Sticking with the idea that actions, or habits count more than results can be useful, because we’re helping people build long-term lifestyle changes that will sustain them over time. Yes, results are really cool and we want to see them (so don’t stop recording wins!), but at the same time, it’s vital we celebrate the daily choices a person makes to keep going and doing.
I think we can also help build self-efficacy by drawing on pain heroes. People who have maintained a good lifestyle despite their pain. Celebrating those who are grinding through, even though they have tough times. Perhaps other people in the clinic who are also managing pain. From self-efficacy research we know that vicarious learning (watching how others perform in the same situation) is one of the ways we boost our confidence to succeed. Group-work may be a useful approach for encouraging people to know they’re not alone, they can make progress, and that they’re doing OK.

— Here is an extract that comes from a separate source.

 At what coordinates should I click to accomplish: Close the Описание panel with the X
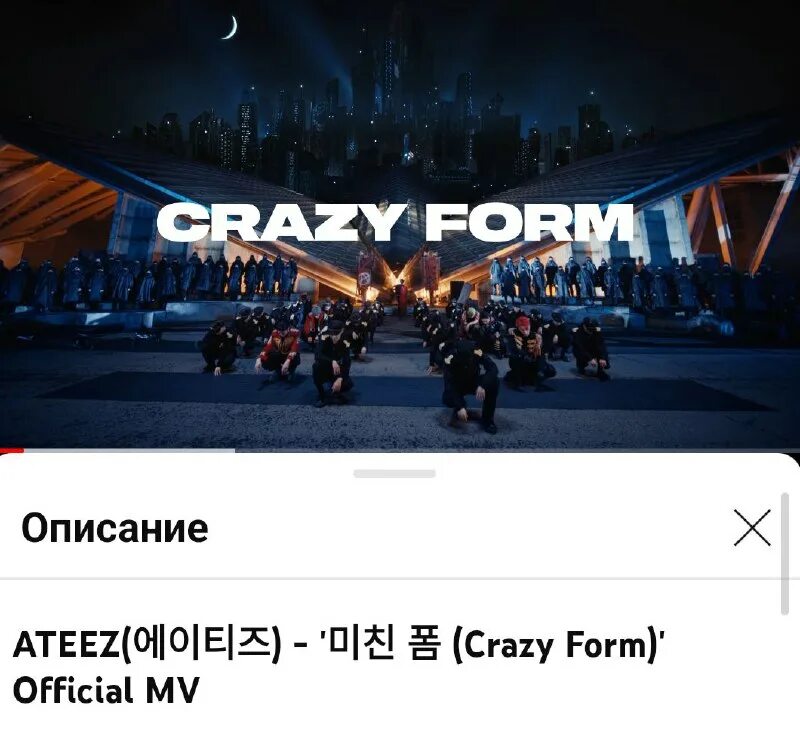pos(752,527)
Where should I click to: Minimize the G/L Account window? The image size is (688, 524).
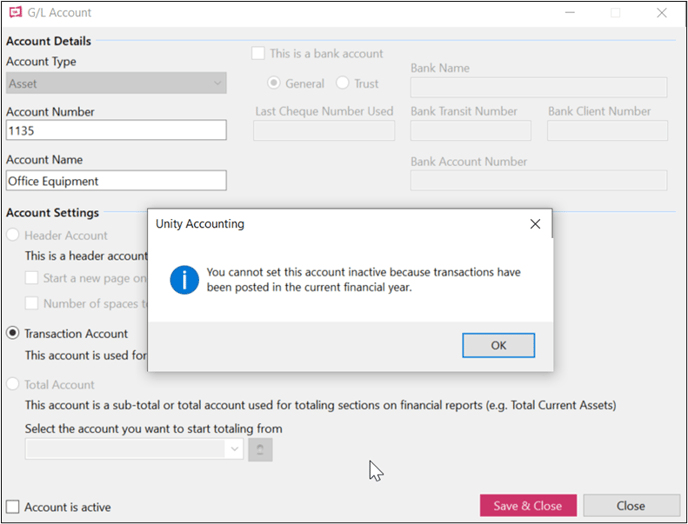(x=570, y=12)
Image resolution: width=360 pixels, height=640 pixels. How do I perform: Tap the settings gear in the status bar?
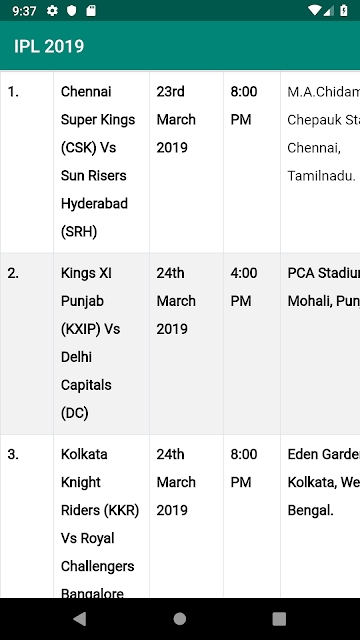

So…. looking on the bright side of life doesn’t mean ignoring challenges, but it does mean viewing them as challenges rather than insurmountable obstacles. Our approach to pain – is it something to get rid of, or is it something to learn from and something we can manage – may give people encouragement to persist, or it may undermine coping. What’s your view?
Chen, S., & Jackson, T. (2018). Pain Beliefs Mediate Relations Between General Resilience and Dysfunction From Chronic Back Pain. Rehabilitation Psychology, 63(4), 604–611.
Karoly, P., & Ruehlman, L. S. (2006). Psychological “resilience” and its correlates in chronic pain: Findings from a national community sample. Pain, 123, 90–97. http://dx.doi.org/10.1016/j.pain.2006.02.014
Lazarus, R. S., & Folkman, S. (1984). Stress, appraisal, and coping. New York, NY: Springer.
Always love your insights Bronnie! Thanks you!